Le territoire d’Irumu se retrouve à l’Est de la République démocratique du Congo dans l’actuelle province de l’Ituri. Au Sud, une vaste partie du territoire se prolonge sur les bords du lac Albert reliant la collectivité Bahema sud à l’Uganda. Au Nord et à l’Ouest, il est limitrophe des Territoires de Djugu et de Mambasa. 

Le Territoire d’Irumu compte six tribus : Les Bira, les Hema, les Lendu Bindi, les Nyali, les Lese et les Pygmées. Il en existe encore plusieurs autres, venues d’ailleurs et peuplent le territoire. C’est le cas de la communauté Nande venue du Nord Kivu suite aux attaques des ADF dans leur contrée.  

Les principales activités du territoire sont : l’agriculture, la pèche et l’élevage. Le commerce n’est qu’une activité supplémentaire. La pêche est plus pratiquée dans la partie Sud du territoire, sur le lac Albert très productif en poisson, associée à l’élevage sur les vastes étendus de savane herbeuse arbustive. L’élevage fait la fierté du territoire qui regorge d’importants pâturages naturels, vastes et collectifs, garnis d‘espèces fourragères diverses, notamment au Sud du territoire vers la plaine de Kasenyi.  La zone Sud Irumu est l’une des zones prioritaires de stabilisation dans la province de l’Ituri.  Elle est caractérisée par une résurgence des confits intercommunautaires suivis par des violences de toutes sortes. Ces conflits entre les communautés demeurent une source principale de l’insécurité dans ce Territoire et point de départ de groupes armés à caractère ethnique, qui causent de graves violations de droits humains. Ces conflits sont multiples et généralement proviennent de conflits tribalo-ethniques liés à l’identité, de l’accès et la gestion de ressources foncières et minières, d’affrontements entre éleveurs et agriculteurs autour des pâturages, d’attaques armées attribuées aux FRPI et autres groupes autoproclamés, et de vols de bétails. Certains leaders locaux profitent de la division qui règne au sein des communautés pour manipuler une partie, conduisant au soulèvement des uns contre les autres, voire même contre l’autorité établie officiellement.  Les jeunes désœuvrés dans la recherche de la survie quotidienne se retrouvent ainsi facilement mobilisés dans les rangs des groupes armés ethniques, convaincus par l’idée de protéger ainsi leurs communautés et ou de contrôler les ressources économiques dans leurs milieux.      
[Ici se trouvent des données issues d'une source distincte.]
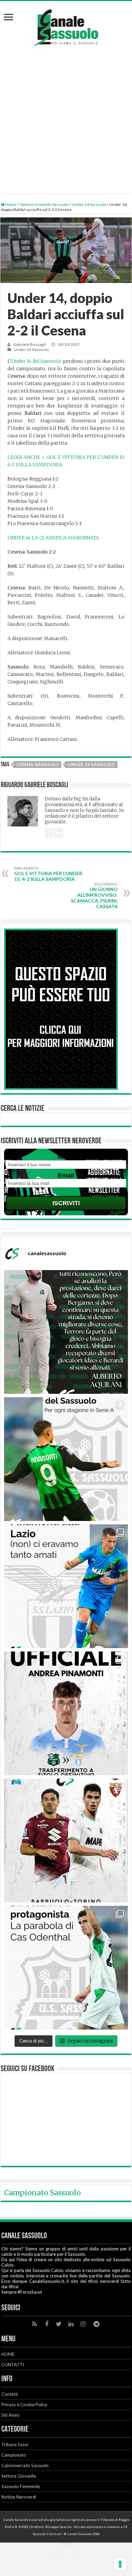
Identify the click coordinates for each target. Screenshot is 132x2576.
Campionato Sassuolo (42, 2192)
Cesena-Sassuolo (37, 764)
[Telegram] (96, 2324)
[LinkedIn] (71, 2324)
Il est notable que depuis le processus de pré-cantonnement des FRPI dans le Sud Irumu, une certaine accalmie est observable. Dans l’ensemble, les exactions ont diminué, de moins en moins de braquages et les villages se stabilisent lentement. Certains dérapages des FRPI pré-cantonnés s’observent néanmoins dans les champs de paysans proches de la zone de pré-cantonnement. Le retour de la population s’observe dans les villages de plus en plus et la communauté vaque à leurs diverses activités de développement agricole.      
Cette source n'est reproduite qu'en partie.